I wrote the following code i order to randomly choose a word from a given array of words without choosing the same word twice. (I want to choose only 4 words). After dry running the program and testing it, everything seems to be working fun and no duplicates where encountered, however I would like to have a second verification since I am new to programming.
char words[10][10] = {"dog", "cat", "horse", "cow", "goat", "monkey", "elephant", "crow", "fish", "snake"};
void getRandomWords()
{
int i = 0, k = 0;
srand((unsigned)time(NULL));
n = rand() % 10;
checkRandom[k] = n;
k ++;
for (int j = 0; j < 10; j ++) {
printf("%c\n", words[n][j]);
}
do {
n = rand() % 10;
for (int t = 0; t < 4; t ++) {
if (checkRandom[t] == n) {
found = 1;
break;
}
else
found = 0;
}
if (found == 0) {
checkRandom[k] = n;
k ++;
for (int j = 0; j < 10; j ++) {
printf("%c\n", words[n][j]);
}
i++;
}
} while (i < 3);
}
You can use a variant of the Fisher-Yates shuffle algorithm to quickly produce a randomly-ordered sequence without duplicates.
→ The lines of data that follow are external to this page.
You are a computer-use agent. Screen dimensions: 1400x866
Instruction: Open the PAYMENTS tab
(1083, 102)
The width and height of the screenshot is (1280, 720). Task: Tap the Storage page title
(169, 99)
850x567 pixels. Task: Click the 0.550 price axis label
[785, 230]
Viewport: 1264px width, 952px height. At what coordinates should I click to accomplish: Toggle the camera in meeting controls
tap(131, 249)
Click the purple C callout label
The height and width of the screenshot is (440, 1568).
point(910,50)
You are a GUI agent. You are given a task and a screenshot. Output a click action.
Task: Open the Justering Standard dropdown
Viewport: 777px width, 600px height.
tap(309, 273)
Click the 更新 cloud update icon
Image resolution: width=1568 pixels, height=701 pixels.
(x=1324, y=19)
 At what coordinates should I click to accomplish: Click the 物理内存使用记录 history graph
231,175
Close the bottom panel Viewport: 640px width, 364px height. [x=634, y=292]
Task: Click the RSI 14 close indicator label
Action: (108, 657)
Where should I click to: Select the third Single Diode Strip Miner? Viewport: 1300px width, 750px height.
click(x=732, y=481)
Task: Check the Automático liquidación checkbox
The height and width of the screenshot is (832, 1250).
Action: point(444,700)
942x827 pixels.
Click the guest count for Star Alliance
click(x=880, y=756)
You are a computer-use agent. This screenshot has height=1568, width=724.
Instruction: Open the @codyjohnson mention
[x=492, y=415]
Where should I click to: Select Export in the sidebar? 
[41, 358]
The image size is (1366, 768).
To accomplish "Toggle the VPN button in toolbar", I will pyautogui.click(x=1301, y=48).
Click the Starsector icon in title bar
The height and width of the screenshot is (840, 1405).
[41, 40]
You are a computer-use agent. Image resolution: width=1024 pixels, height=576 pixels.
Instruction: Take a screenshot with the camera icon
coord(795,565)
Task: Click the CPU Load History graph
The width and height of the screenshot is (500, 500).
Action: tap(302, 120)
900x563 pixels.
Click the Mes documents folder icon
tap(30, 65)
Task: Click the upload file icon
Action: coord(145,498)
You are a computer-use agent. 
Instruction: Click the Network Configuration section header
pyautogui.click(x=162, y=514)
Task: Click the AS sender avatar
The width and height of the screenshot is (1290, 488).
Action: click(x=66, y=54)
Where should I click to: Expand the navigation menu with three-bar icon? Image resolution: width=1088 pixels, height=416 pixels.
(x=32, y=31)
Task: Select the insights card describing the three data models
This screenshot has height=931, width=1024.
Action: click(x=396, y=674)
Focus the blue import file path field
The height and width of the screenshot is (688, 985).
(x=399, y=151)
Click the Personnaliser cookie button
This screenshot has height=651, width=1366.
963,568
A slightly simplified version of the "inside-out" algorithm is:
void shuffle(int *array, int length) {
int i, value;
array[0] = 0;
for (i = 1 ; i < length ; i++) {
value = rand() % (i + 1);
array[i] = array[value];
array[value] = i;
}
}
You could do something similar to generate a random array of integers, then use those integers to index your word array.